The effects of hurricane Charley are making the kids quite unhappy. Right outside the numerous windows of the house they see the beckoning, crystal blue pool (unlike our home, which outside our one back window you can see weeds, random grasses and some dirt). But it’s raining and cool, and even a heated pool can’t make the gray pleasant. And I have to work. Have to…
I don’t want to and so many things (like writing this) keep me from being knee-deep in code files and things I wish to escape for just a little while.
In a few short weeks Abigail will be attending her first kindergarten class. I hate the cliché that “they grow up so fast”, and it’s only in part true. Time has so many varying degrees of revolution, but I hardly can believe that she’s 5, leaving for 5 days a week, and will continue now to do so for 13 years.

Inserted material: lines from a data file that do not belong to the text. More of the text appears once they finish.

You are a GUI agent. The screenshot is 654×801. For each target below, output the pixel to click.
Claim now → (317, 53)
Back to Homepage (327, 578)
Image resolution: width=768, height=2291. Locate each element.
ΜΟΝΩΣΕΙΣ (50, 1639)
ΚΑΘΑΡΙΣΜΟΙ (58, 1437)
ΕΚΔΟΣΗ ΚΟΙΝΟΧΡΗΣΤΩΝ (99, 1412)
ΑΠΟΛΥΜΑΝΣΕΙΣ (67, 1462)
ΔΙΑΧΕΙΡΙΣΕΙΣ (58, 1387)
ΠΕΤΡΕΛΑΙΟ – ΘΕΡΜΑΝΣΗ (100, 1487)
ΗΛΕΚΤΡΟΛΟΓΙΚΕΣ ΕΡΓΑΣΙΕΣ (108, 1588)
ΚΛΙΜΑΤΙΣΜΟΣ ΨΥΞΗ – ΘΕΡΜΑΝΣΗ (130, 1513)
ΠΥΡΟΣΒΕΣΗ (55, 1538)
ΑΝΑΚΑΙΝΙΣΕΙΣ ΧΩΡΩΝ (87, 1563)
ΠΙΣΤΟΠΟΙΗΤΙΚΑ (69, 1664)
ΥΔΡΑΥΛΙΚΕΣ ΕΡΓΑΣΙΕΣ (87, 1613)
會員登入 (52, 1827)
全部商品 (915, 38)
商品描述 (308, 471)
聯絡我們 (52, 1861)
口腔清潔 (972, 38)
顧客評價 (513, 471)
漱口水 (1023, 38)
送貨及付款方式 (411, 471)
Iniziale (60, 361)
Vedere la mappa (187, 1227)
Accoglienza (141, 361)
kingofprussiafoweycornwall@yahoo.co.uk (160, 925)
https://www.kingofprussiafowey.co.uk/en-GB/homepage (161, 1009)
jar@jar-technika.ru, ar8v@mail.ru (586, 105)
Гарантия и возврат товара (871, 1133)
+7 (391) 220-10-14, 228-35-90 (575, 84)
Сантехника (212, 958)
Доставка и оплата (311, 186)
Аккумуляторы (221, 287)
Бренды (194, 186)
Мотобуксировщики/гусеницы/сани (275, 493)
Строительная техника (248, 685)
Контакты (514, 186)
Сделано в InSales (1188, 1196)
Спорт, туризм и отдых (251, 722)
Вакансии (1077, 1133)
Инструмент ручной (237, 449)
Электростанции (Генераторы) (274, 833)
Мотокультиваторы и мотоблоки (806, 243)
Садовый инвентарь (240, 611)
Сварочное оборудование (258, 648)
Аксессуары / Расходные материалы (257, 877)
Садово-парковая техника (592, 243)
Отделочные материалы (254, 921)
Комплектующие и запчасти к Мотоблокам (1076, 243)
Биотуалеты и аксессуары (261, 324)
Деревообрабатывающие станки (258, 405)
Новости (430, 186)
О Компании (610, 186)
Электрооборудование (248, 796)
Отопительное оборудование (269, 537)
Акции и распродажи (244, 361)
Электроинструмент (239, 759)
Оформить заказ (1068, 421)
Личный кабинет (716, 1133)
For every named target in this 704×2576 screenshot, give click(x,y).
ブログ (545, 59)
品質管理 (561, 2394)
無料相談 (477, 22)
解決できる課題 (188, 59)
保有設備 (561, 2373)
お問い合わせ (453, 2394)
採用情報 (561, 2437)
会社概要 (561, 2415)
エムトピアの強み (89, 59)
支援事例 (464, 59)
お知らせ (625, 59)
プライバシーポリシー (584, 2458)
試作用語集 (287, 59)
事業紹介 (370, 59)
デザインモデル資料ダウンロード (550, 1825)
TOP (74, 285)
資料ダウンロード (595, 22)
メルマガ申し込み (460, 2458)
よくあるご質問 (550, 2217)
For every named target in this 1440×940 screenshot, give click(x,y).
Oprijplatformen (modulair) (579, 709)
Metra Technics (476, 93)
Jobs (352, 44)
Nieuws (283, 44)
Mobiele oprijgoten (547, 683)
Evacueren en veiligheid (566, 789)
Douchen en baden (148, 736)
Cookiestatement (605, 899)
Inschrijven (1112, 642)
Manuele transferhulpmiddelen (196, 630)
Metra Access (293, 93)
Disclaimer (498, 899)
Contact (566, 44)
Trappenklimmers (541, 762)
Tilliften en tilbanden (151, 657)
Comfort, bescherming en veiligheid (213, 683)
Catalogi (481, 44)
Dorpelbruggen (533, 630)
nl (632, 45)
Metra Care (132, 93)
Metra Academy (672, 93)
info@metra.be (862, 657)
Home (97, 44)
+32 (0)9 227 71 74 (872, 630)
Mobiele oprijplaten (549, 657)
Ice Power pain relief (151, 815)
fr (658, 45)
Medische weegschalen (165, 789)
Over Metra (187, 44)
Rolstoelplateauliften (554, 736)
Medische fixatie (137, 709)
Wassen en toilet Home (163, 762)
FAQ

Being that I work at home, the absence will be much more noticeable. So often I was curt, as her blue eyes peered through the door to ask if I could turn on the light in her room. Too often said “just a minute” as she asked me to come downstairs for lunch. So selfish and absorbed in a deadline or focused on this or that trivial task, that I would ask her to leave, “close the door”, “I’m busy”.
The time is lost and I have just 2 weeks to hope that she now will come to trouble me for some of my time. Now nearly too late I am remiss to think how later in life she might think how I was never available, working all the time.
I know it’s not fully true, but no less my duty as a father isn’t just providing financially, but providing emotionally, through relationships. And nagging deep inside me is, I don’t want to be my father — driven to provide, but fatally distant. A man to whom I just wanted to be around, to see me, to love me beyond providing me with “things”.
I know am I not that, but I understand how easy it is to become that. Things provide comfort, but not security. Relationships fulfill eternally.